Rz. 10
Nach § 71 Abs. 1 S. 2 FGO ist der Beklagte mit der Zustellung der Klageschrift zugleich – ggf. unter Fristsetzung (Rz. 13) – aufzufordern, sich schriftlich oder zu Protokoll des Urkundsbeamten der Geschäftsstelle zu äußern. Der Gegenäußerung zu Protokoll des Urkundsbeamten der Geschäftsstelle kommt in der Praxis keine Bedeutung zu, weil der Beklagte im Regelfall eine Finanzbehörde ist. Die Aufforderung zur Gegenäußerung ist eine prozessleitende Verfügung, die gem. § 128 Abs. 2 FGO nicht mit der (sofortigen) Beschwerde angefochten werden kann.
Rz. 11
Die Aufforderung zur Gegenäußerung ergibt als prozessleitende Verfügung für den weiteren Fortgang des Verfahrens im Regelfall aber nur dann Sinn, wenn die Klageschrift mehr als nur die formellen Erfordernisse nach § 65 Abs. 1 S. 1 FGO – mithin eine hinreichend substanziierte Klagebegründung – enthält. Wird nur eine formell ordnungsgemäße Klageschrift bei Gericht eingereicht – etwa zunächst lediglich zur Fristwahrung – ist die mit der Zustellung der Klageschrift verbundene Aufforderung zur Gegenäußerung überflüssig. In der Praxis wird das FG den Beklagten daher vorerst auffordern, die Gegenäußerung zurückzustellen und eine entsprechende Aufforderung zur Stellungnahme erst mit der Übersendung der die Klage begründenden Äußerung des Klägers (Klagebegründung) verbinden.

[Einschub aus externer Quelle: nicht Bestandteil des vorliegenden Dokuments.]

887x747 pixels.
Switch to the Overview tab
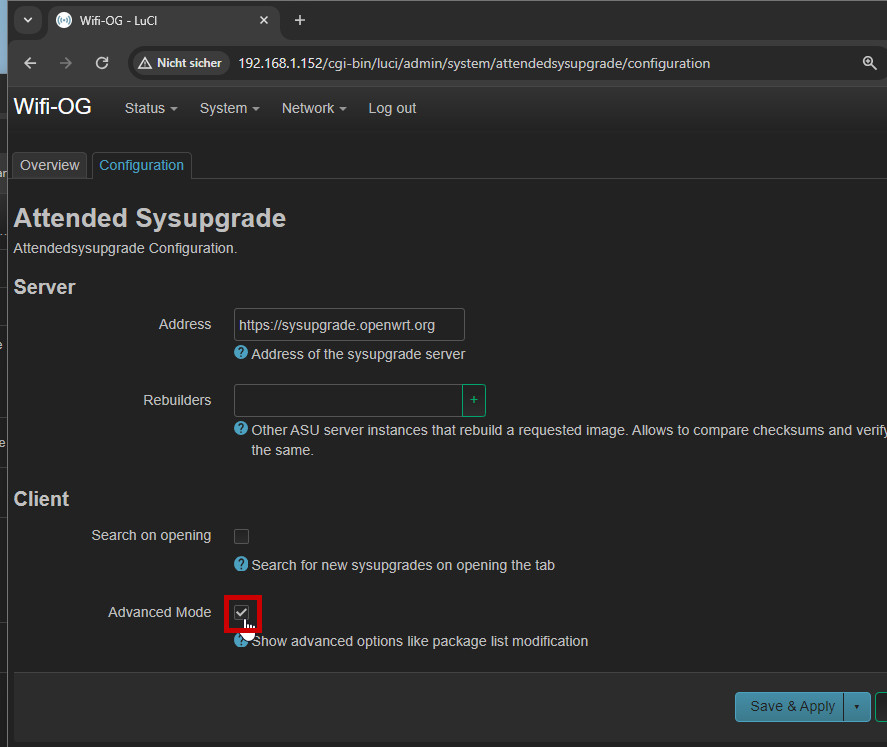point(50,165)
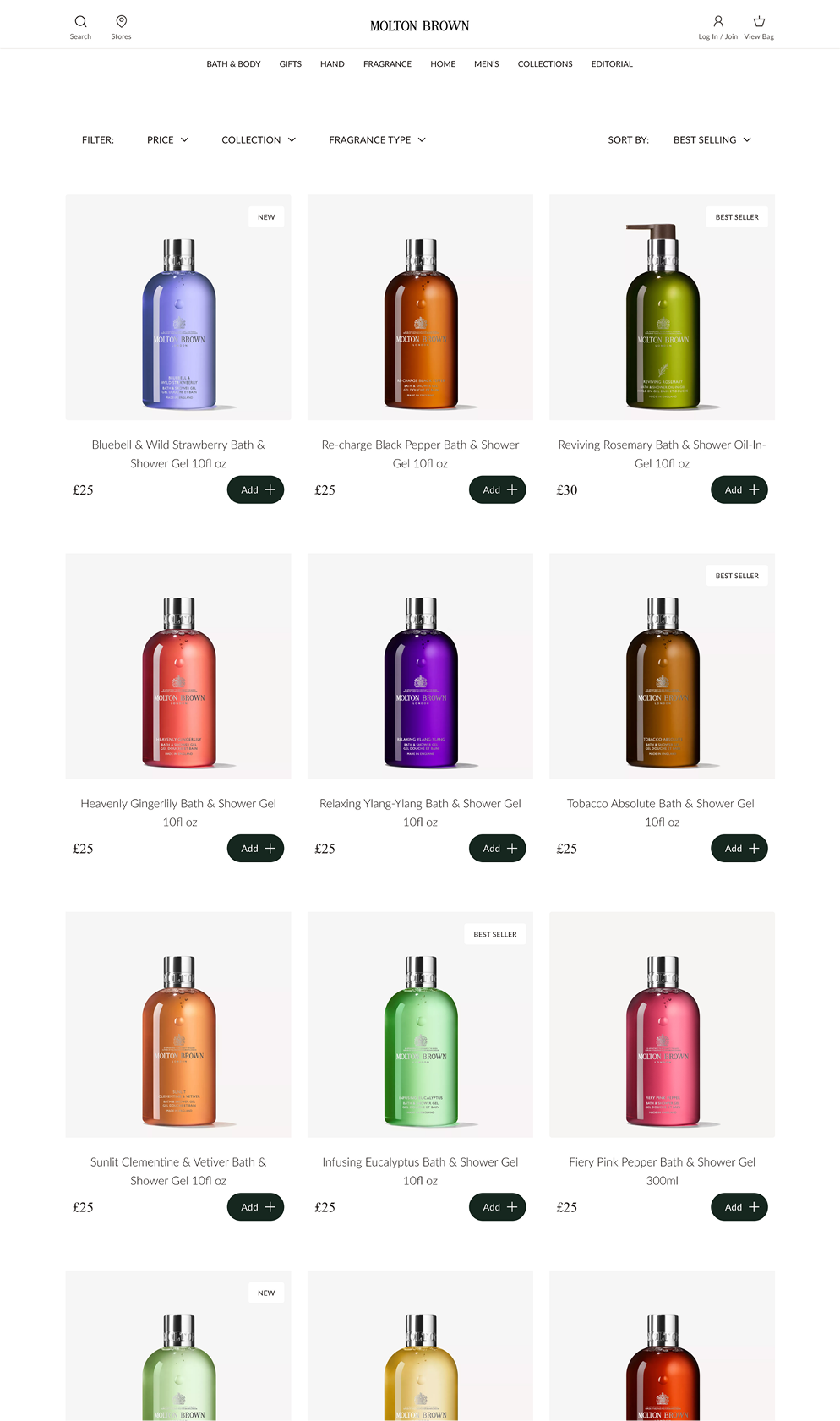Open the Best Selling sort dropdown

[x=712, y=140]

Insoweit geht die herrschende Auffassung zu Recht davon aus, dass die Formulierung des § 71 Abs. 1 S. 2 FGO zwar die Begründung einer richterlichen Pflicht zur Aufforderung zur Gegenäußerung enthält, aber der Zeitpunkt für die Aufforderung zur Stellungnahme im pflichtgemäßen Ermessen des Vorsitzenden bzw. des Berichterstatters liegt. Zur weiteren Förderung des Fortgangs des Verfahrens wird der zuständige Richter sodann aber im Falle einer (fristwahrenden) Klageerhebung ohne erkennbare Begründung nach § 65 Abs. 2 FGO verfahren. Eine Aufforderung zur Begründung der Klage wird der zuständige Richter aber wiederum zurückstellen, wenn der Kläger seine Klagebegründung zunächst von der Einsicht in die dem Gericht vorzulegenden Verwaltungsakten abhängig gemacht hat. Eine weitere Besonderheit besteht daneben in den Fällen, in denen die (mit einer Begründung versehene) Klage offensichtlich nach Fristablauf erhoben worden ist. Einer sofortigen Gegenäußerung seitens des Beklagten bedarf es in diesen Fällen jedenfalls dann noch nicht, wenn der Kläger zunächst einen Hinweis des zuständigen Richters wegen einer etwaigen Wiedereinsetzung nach § 56 FGO in die versäumte Klagefrist erhalten hat.
Rz. 12
Die Gegenäußerung des Beklagten ist dem Kläger sodann nach § 77 Abs. 1 S. 4 FGO von Amts wegen zur Gewährung rechtlichen Gehörs zu übermitteln. Der Beklagte ist allerdings zur Klageerwiderung nicht verpflichtet. Sie kann auch nicht erzwungen werden. Insoweit dürfen auch keine nachteiligen Schlüsse für das Verfahren gezogen werden.